Установка оборудования в этом склепе пионерии была актом безумия или отчаяния. Броневик, бормоча проклятия «антисанитарии капиталистического запустения» и «тотальной деградации инфраструктуры», копошился среди мусора, отыскивая относительно сухой островок. К его собственному изумлению, в розетке у стены, заляпанной чем-то неопознанным, оказалось напряжение. Он воткнул вилку усилителя с видом сапера, обезвреживающего мину. Аппарат взревел, как подстреленный лев, его гул, многократно усиленный акустикой пустого барака и отраженный от голых стен, стал материальным, давящим. Шаланда, не глядя ни на кого, устало опустился на притащенный табурет перед своими «барабанами». Он положил палочки на ржавый обод малого барабана и уставился в пространство перед собой, его спина была согнута под тяжестью не столько лет, сколько бессмысленности происходящего.

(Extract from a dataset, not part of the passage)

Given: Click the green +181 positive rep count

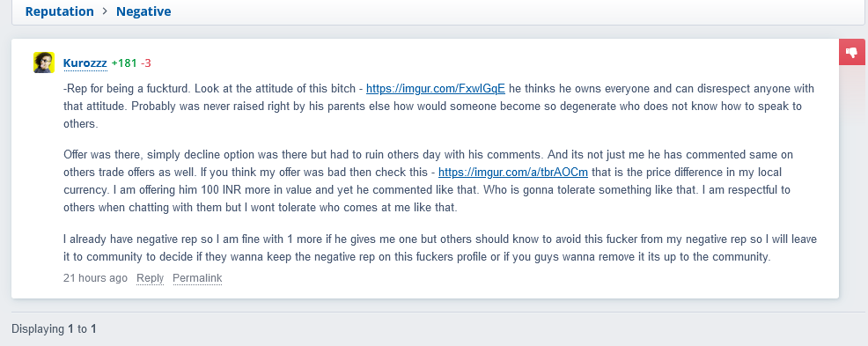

Давид молча прислонился к относительно целой стене, подальше от света и центра событий. Его синяя флейта была зажата в руке, как волшебный оберег. Бухарчик, превозмогая охватившую его апатию, водрузил кривой микрофон на треногу. Изолента хлопала на ветру, гулявшем сквозь щели. Он откашлялся, пытаясь принять ту самую «героическую позу», но поза вышла нелепой, сгорбленной, позой не трибуна, а проигравшего бойца перед последним, бессмысленным рывком. Гул усилителя заполнял все, заглушая даже карканье ворон. Сцена была готова к трагифарсу.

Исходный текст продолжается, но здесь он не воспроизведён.